= Growth buyout =

Type of business acquisition

A growth buyout (GBO) is an acquisition intended to allow an investor or holding company to capitalize on the market growth of a maturing portfolio company.

== Characteristics ==
Growth buyouts often target profitable portfolio companies in industries with a high potential for growth. These acquisitions are financed through a combination of debt and equity. Cambridge Associates defines growth buyouts as being a highly growth oriented form of private equity strategy, in contrast to more leverage-oriented strategies like leveraged buyouts (LBO). The holding company in growth buyout transactions seeks to create revenue growth in the portfolio company by expanding market share. This model has also been called "buy and build". Typically this market growth is achieved through strategies like such as acquisitions and the expansion of product lines and distribution.

During a growth buyout, the holding company often acquires a large stake or even a controlling interest in the portfolio company.
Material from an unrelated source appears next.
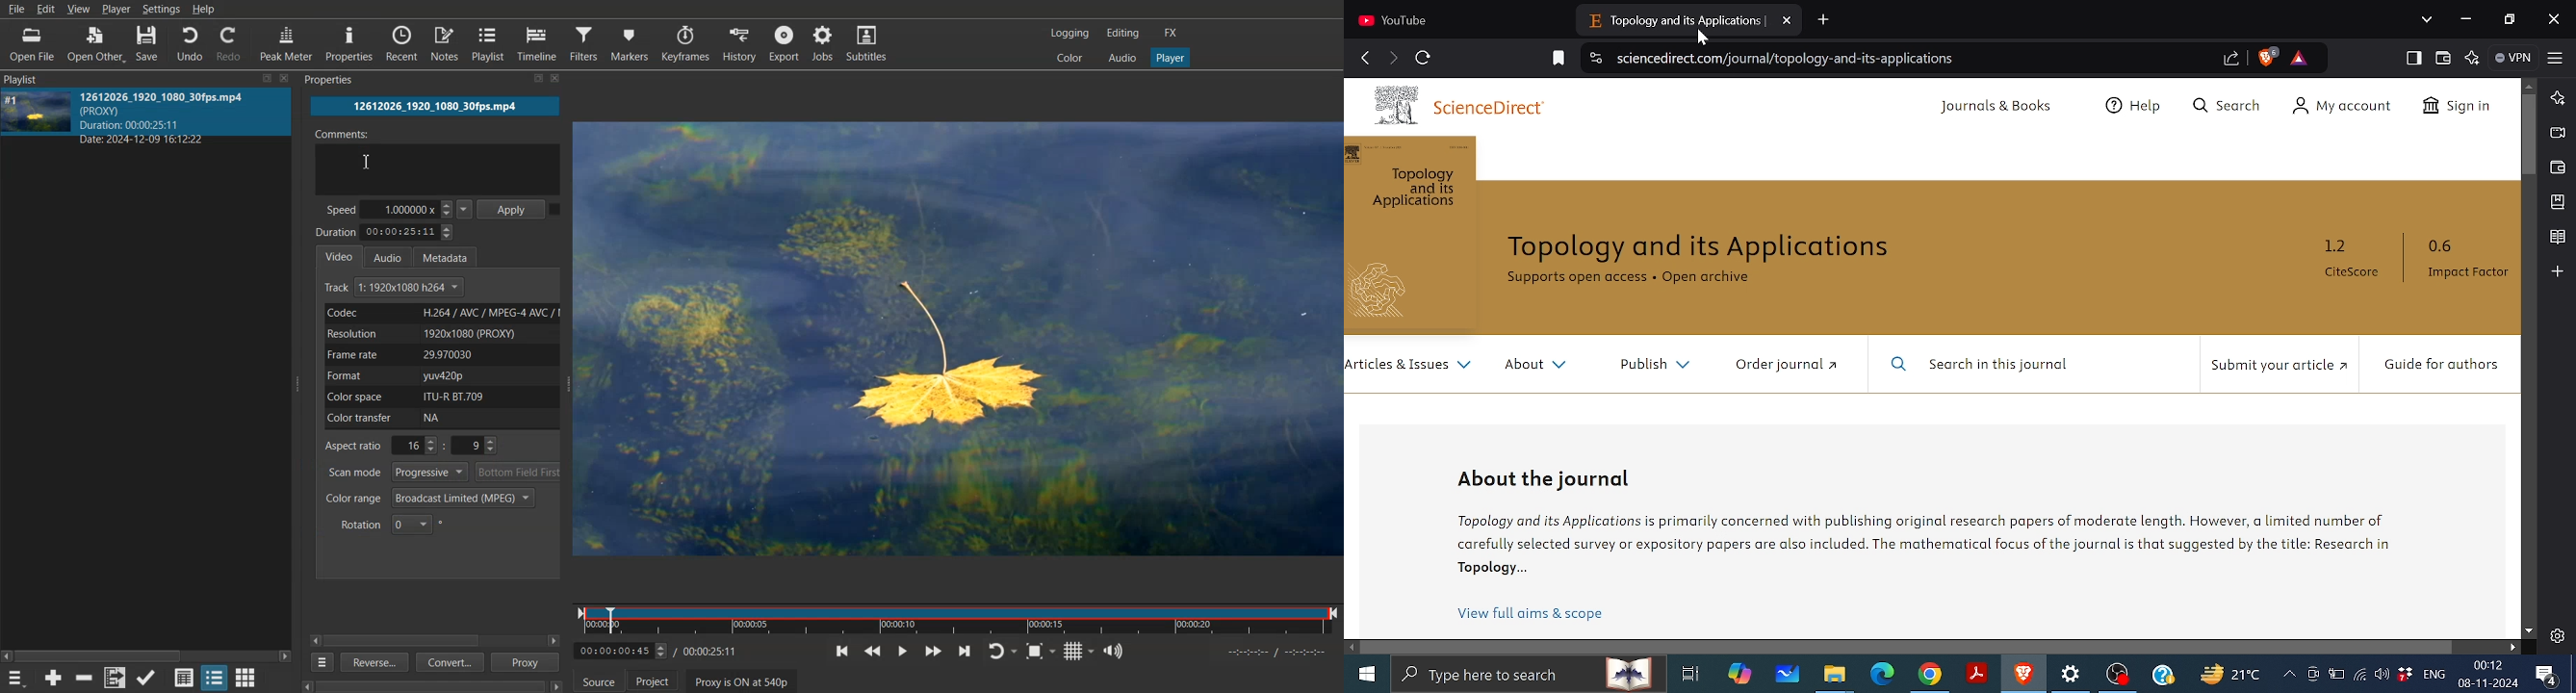 This screenshot has height=700, width=2576. Describe the element at coordinates (1070, 57) in the screenshot. I see `Color` at that location.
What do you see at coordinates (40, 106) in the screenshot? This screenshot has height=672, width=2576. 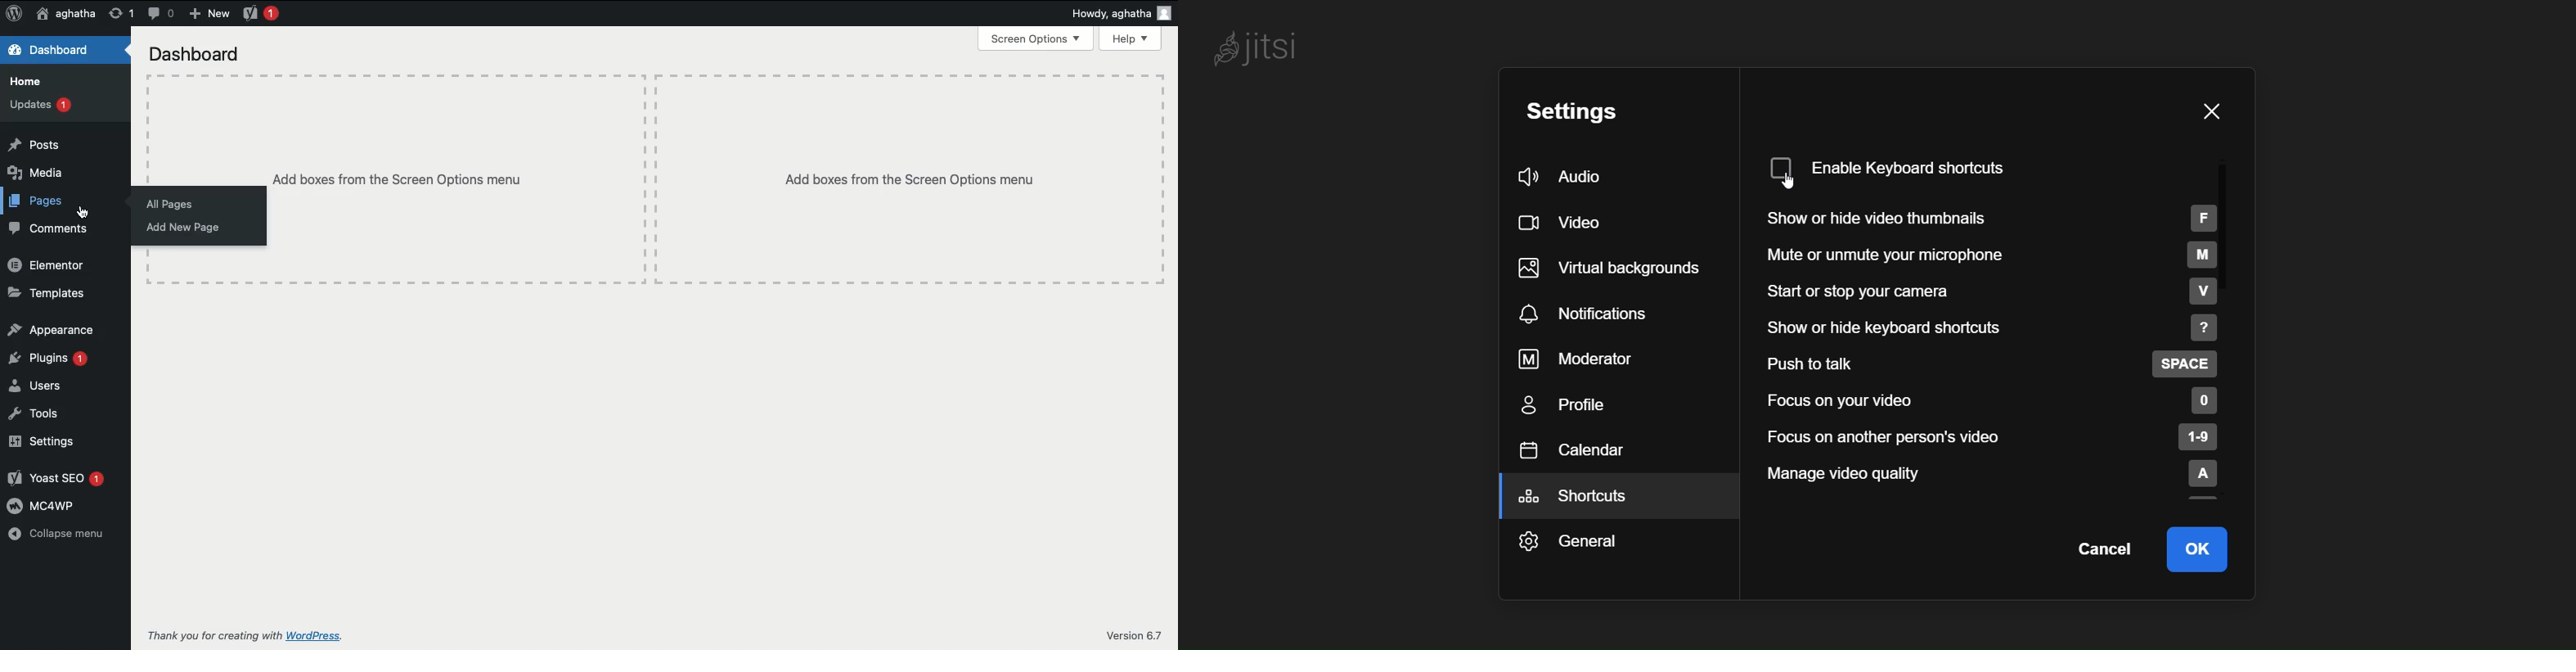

This focus on management and control differentiates growth buyouts from growth equity, which typically involves minority ownership. These buyouts carry a certain amount of risk, as they rely upon the expectation of continued growth in the portfolio company. In order to be successful, they require operational expertise and the ability to structure financing and acquisitions.

== History ==
The growth buyout model is often pursued by American and European private equity firms. Growth buyouts have been observed to correlate with increased employment and employee commitment, due to an increased focus on human resource management intended to drive growth.

Private equity firm TA Associates originally pursued a mixture of early stage and high-growth investments in the 1960s, before shifting to focus exclusively on growth buyouts in the 1980s. Thomas H. Lee Partners acquired Hills Department Store through a growth buyout in 1985, after which the company's sales, operating profit and number of employees grew significantly. The firm acquired J. Baker, Inc. through a growth buyout that same year, increasing its number of stores and licensed sales.

Frazier Healthcare Partners created a dedicated growth buyout fund in 2024 with the goal of acquiring middle-market healthcare companies. The joint venture Accel-KKR has historically pursued growth buyout strategies, especially those focused on technology and software companies such as Energy Services Group, healthcare technology company VisiQuate, fraud prevention and transaction management platform Accertify, and vehicle-to-government technology company Vitu. Technology industry company Metropolis Technologies is also known for adopting a growth buyout model, such as its acquisition of the publicly traded company SP Plus Corporation which was taken private by Metropolis in 2024. Other firms associated with growth buyouts include General Atlantic, which launched its eighth growth fund in 2024, with an $8 billion goal.